Caution should be taken when taking photos in and around the towns and cities. Locals should always be asked prior to taking a photo and it is not uncommon for them to ask for a small donation. Never take photos of police, military personal or buildings. The same goes for any government buildings, banks, post offices or the railway station. If you go in to the Okavango Delta by mokoro, you will need to protect cameras and binoculars in plastic bags as there is a good chance they could get wet.

Local food and drink

Most meals are included when camping and lunch is usually included on travelling days in the truck. When staying in hotels or hostels, all meals are at your own expense.

Your tour leader will be able to recommend restaurants.

In the villages, a popular evening meal is prepared in a three legged cast iron pot hung over a wood fire. Beef or goat meat forms the base with veg such as pumpkin, potato, and onion added and then slowly cooked. This method of cooking is common throughout Southern Africa but varies from country to country both in content and preparation method. In Northern Botswana and in the Delta fresh fish makes up a large part of the local peoples’ diet. As Botswana is a very arid country a lot of the fruit and veg has to be imported, but a wide variety is available in the modern supermarkets that we visit in the larger towns.

If you are a strict vegetarian you may experience a distinct lack of variety in the food available, especially in small towns.

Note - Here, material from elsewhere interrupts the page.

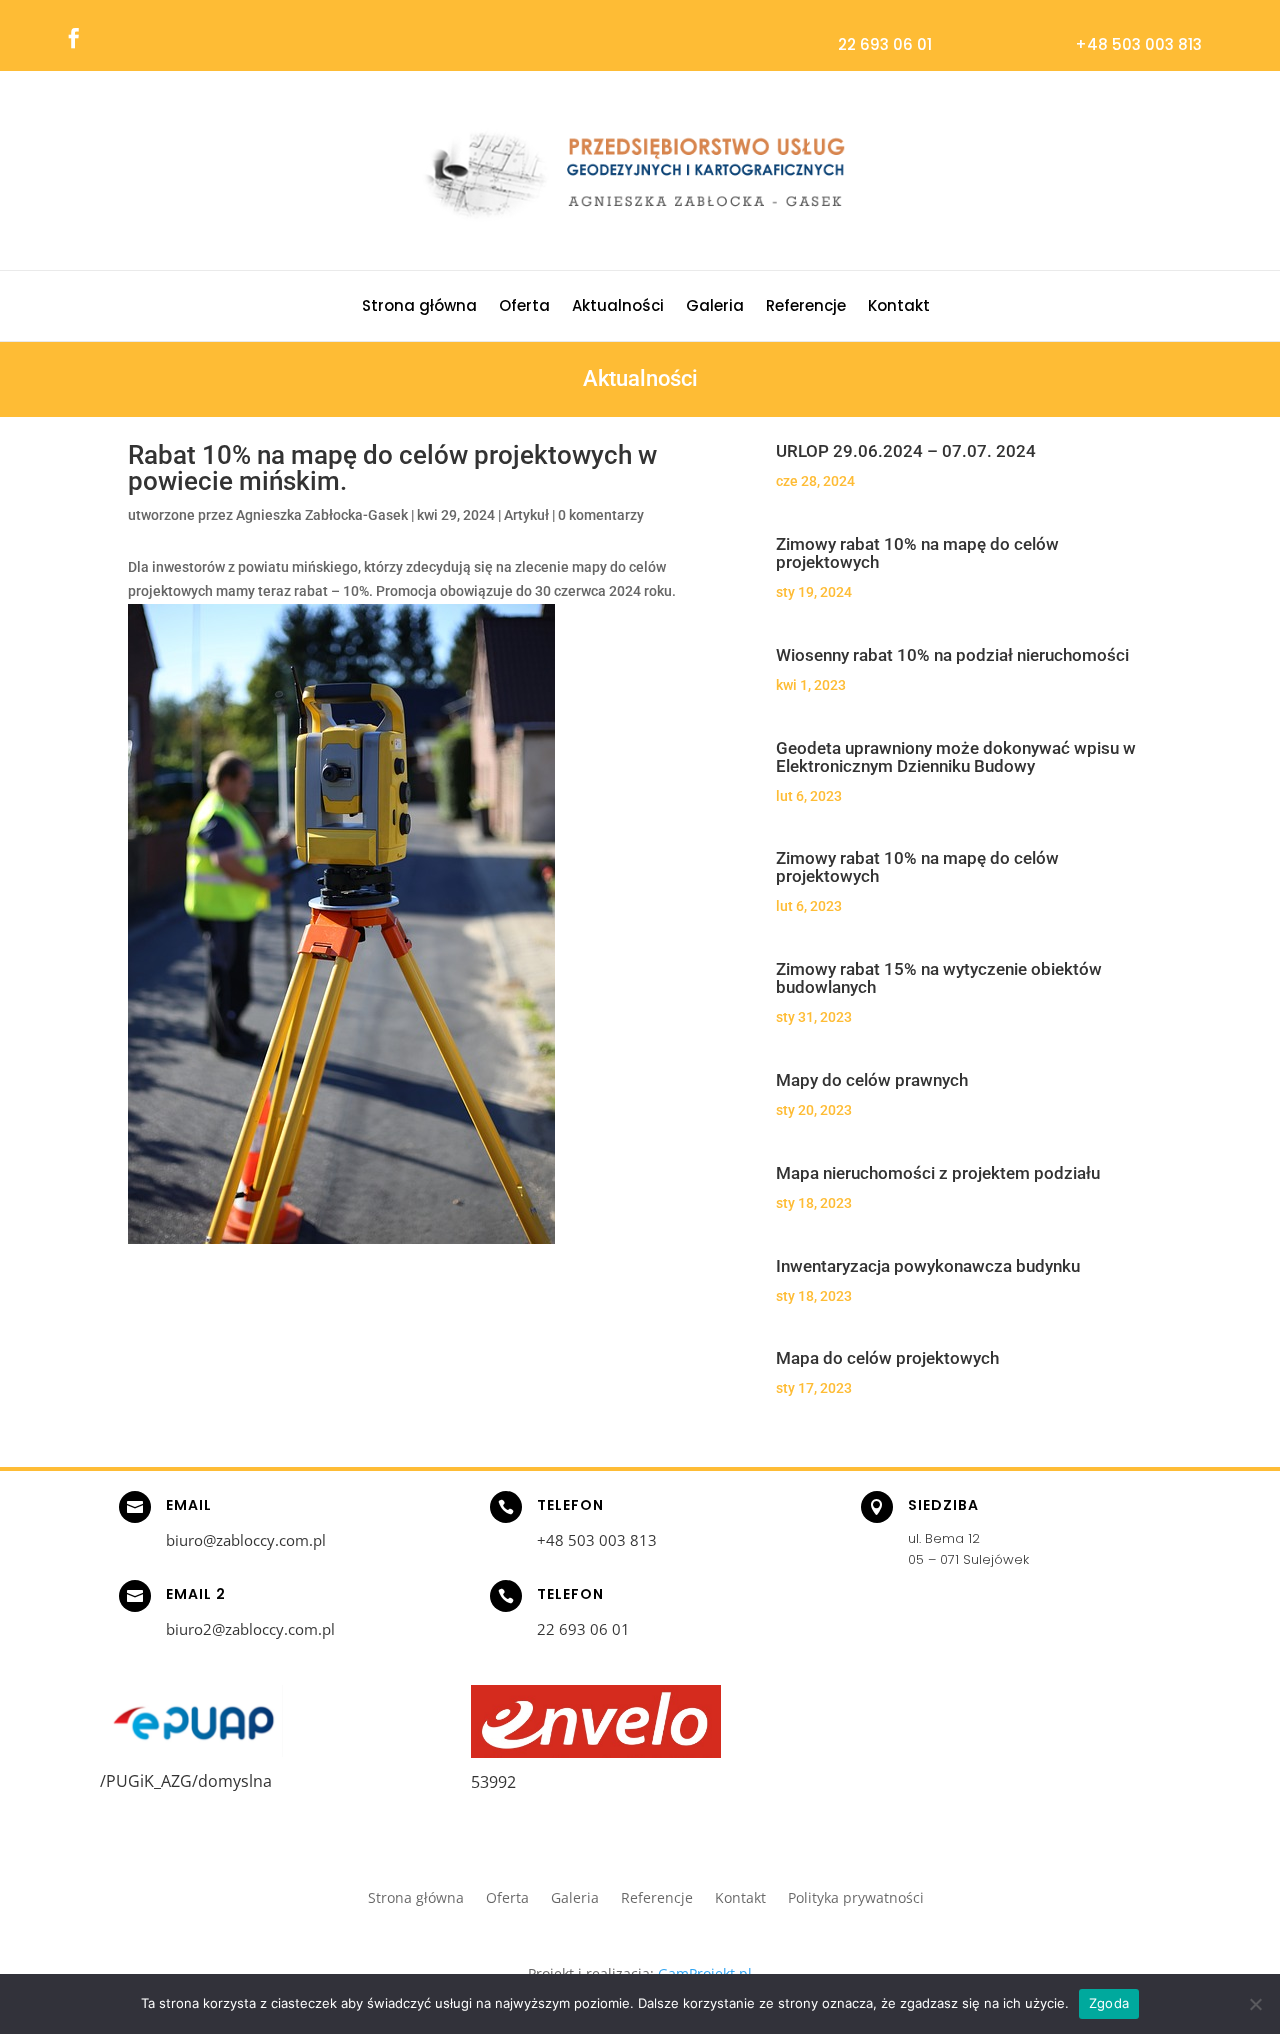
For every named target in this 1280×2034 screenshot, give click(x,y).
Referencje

You might find that you are eating a lot of omelettes and other egg dishes. Our tour leaders will do their best to provide interesting vegetarian alternatives when arranging group meals in the campsite, but your patience and understanding is requested.

All drinks such as water, soft or alcoholic drinks are at your own expense at all times. The following is a guideline for drinks bought at the campsites that we use. If bought from shops in the street, prices are likely to be cheaper, but in restaurants and hotels can sometimes be more than double the prices specified below.

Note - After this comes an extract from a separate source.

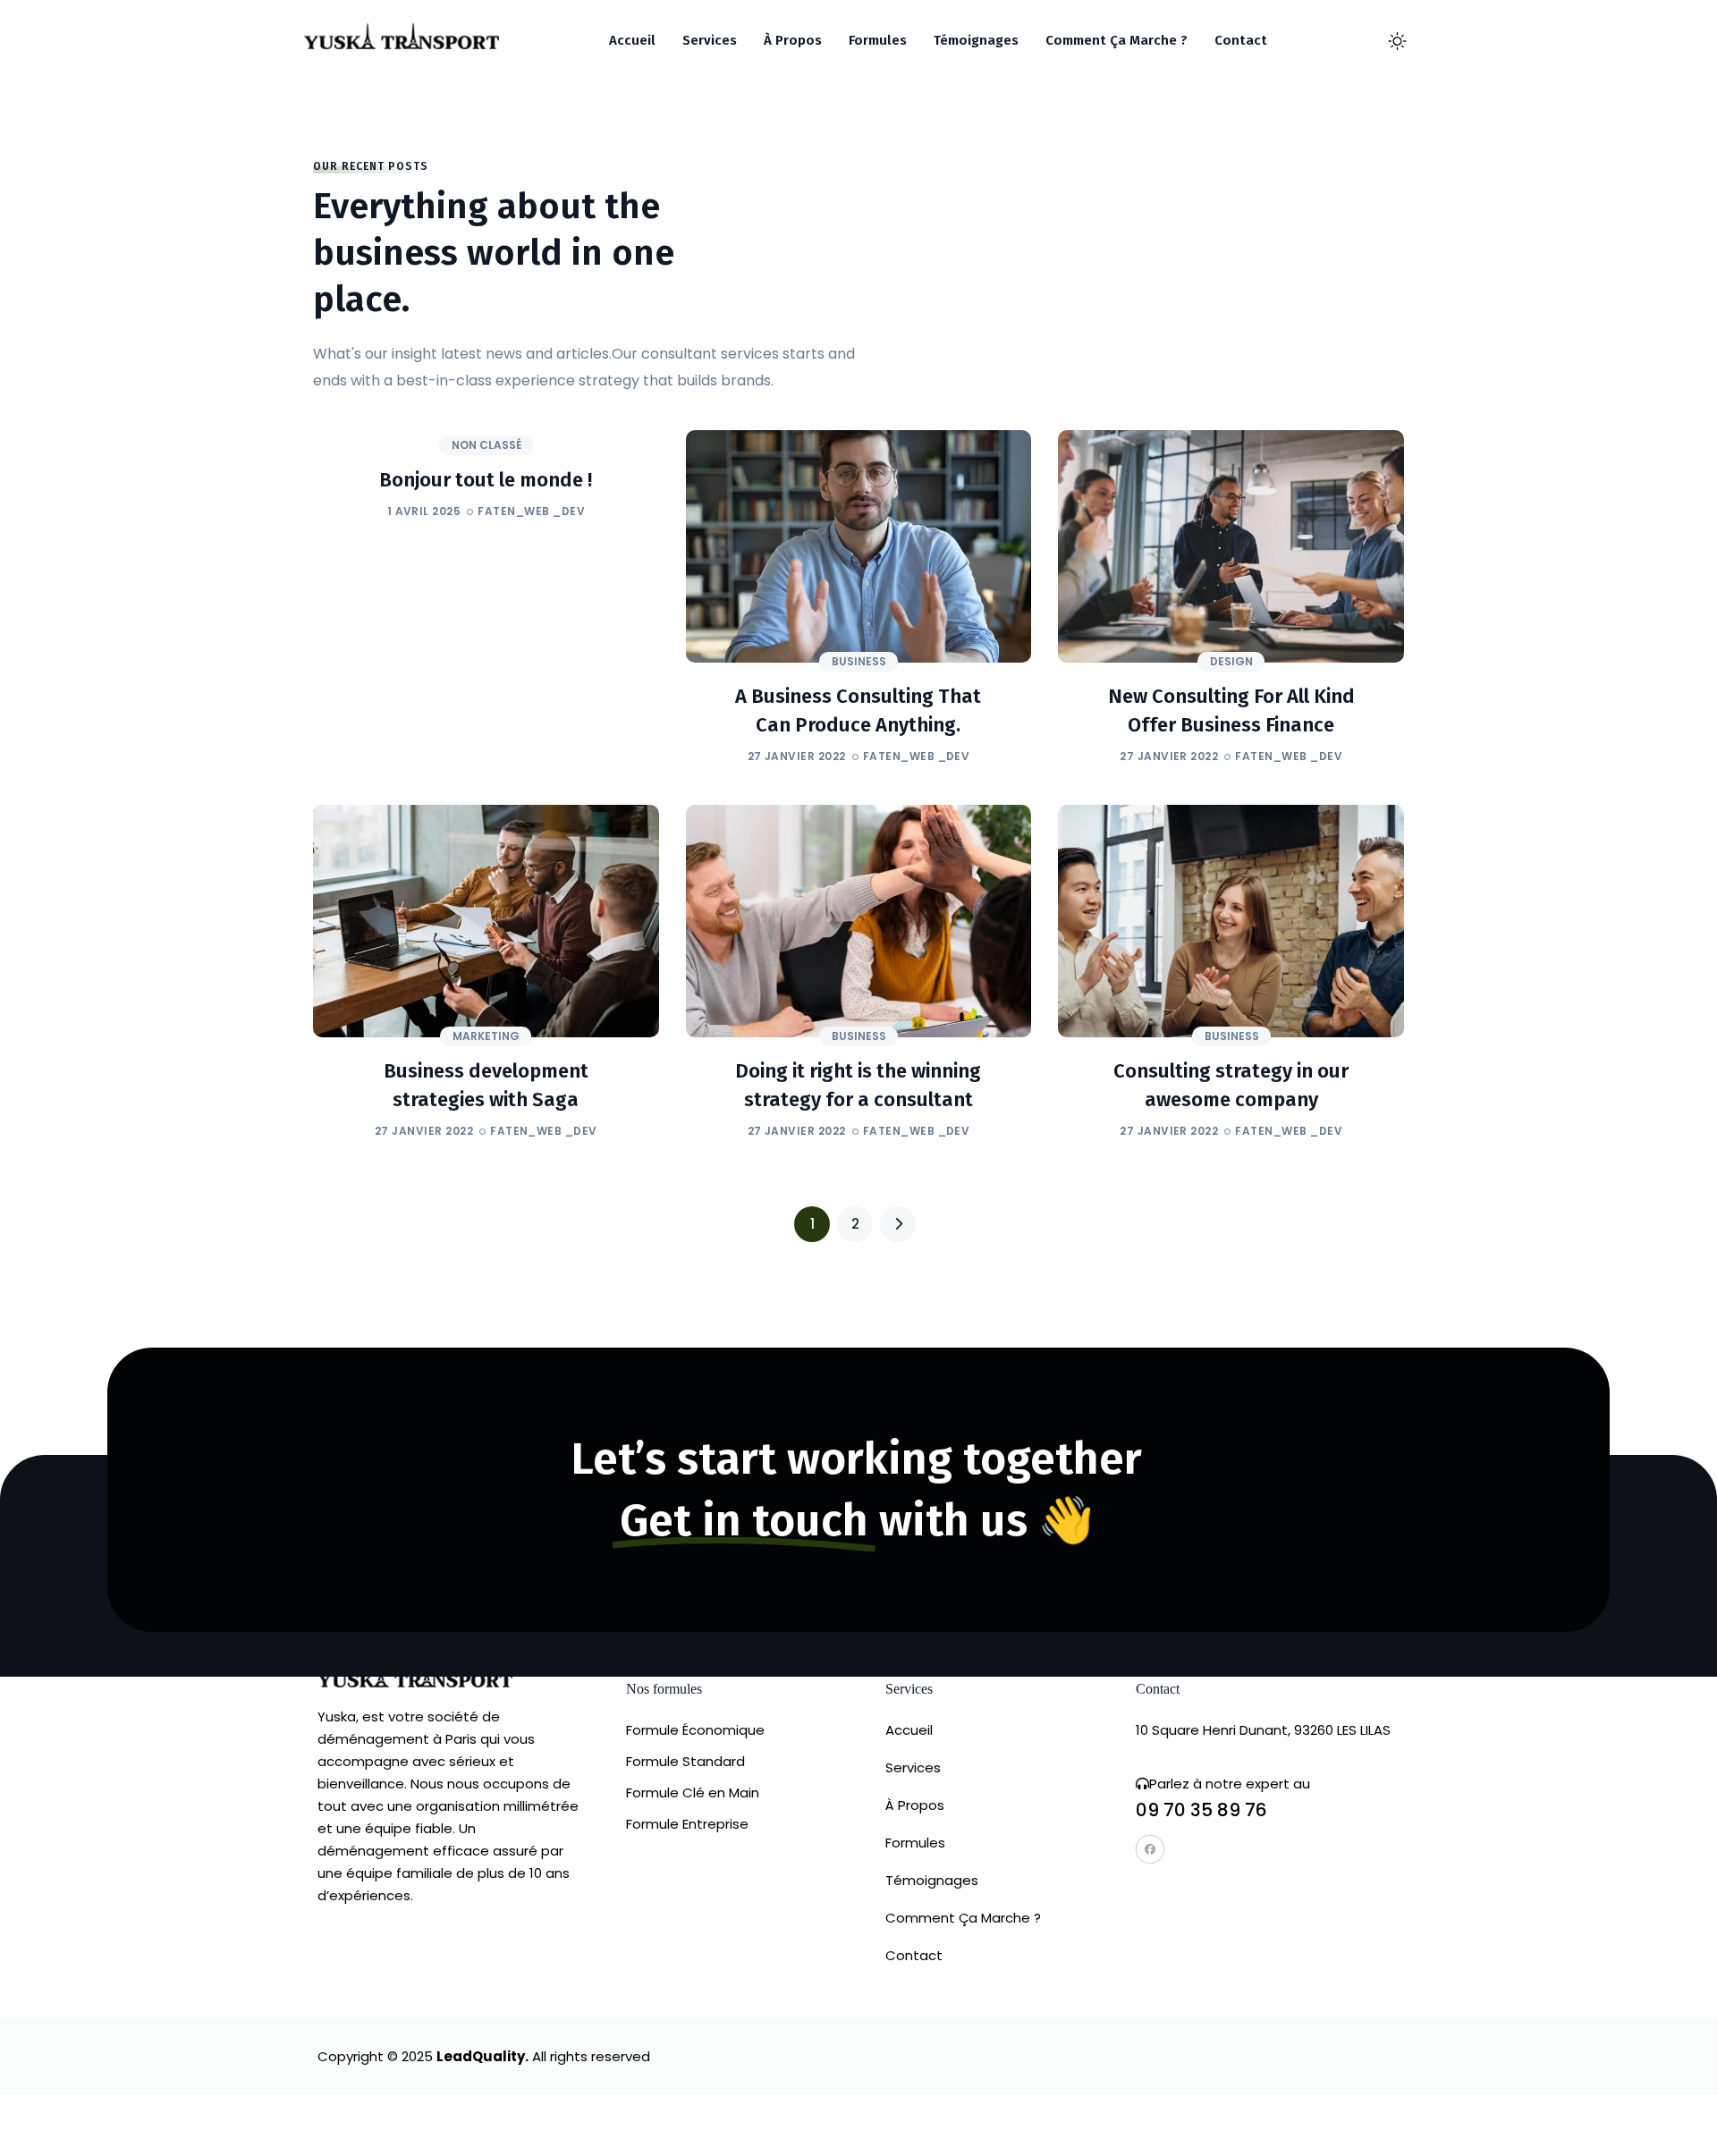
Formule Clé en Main (692, 1792)
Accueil (909, 1730)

You should be wary of drinking the local tap water. Bottled water, carbonated soft drinks and fruit juices are widely available and are generally safe to drink. Please note however that fruit juices are sometimes made with un-boiled tap water and could upset your stomach.

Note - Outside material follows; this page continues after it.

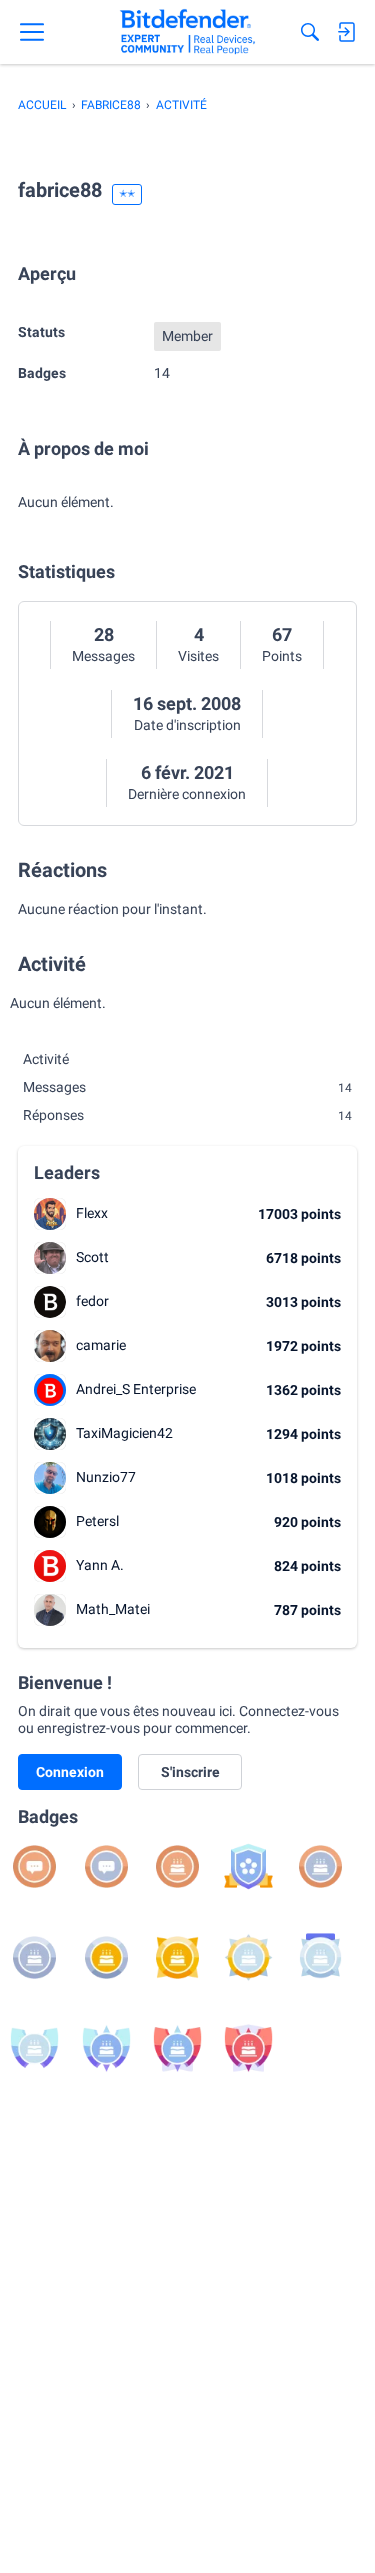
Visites (198, 656)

There are various brands of beers found in Botswana including Castle, Windhoek, Olsen, Black label and several different types of cider as well. All of the campsites / hostels that we use have bars or serve alcoholic drinks. Beware imported spirit prices as they are very expensive so always ask for the local equivalent spirit if you want to remain within your budget!

Time Difference

GMT/UTC +2. For other time differences please visit www.timeanddate.com

Voltage

240 volts. Sockets are either 2 or 3 pin, and round or flat, but often electricity is provided by generator and can be erratic.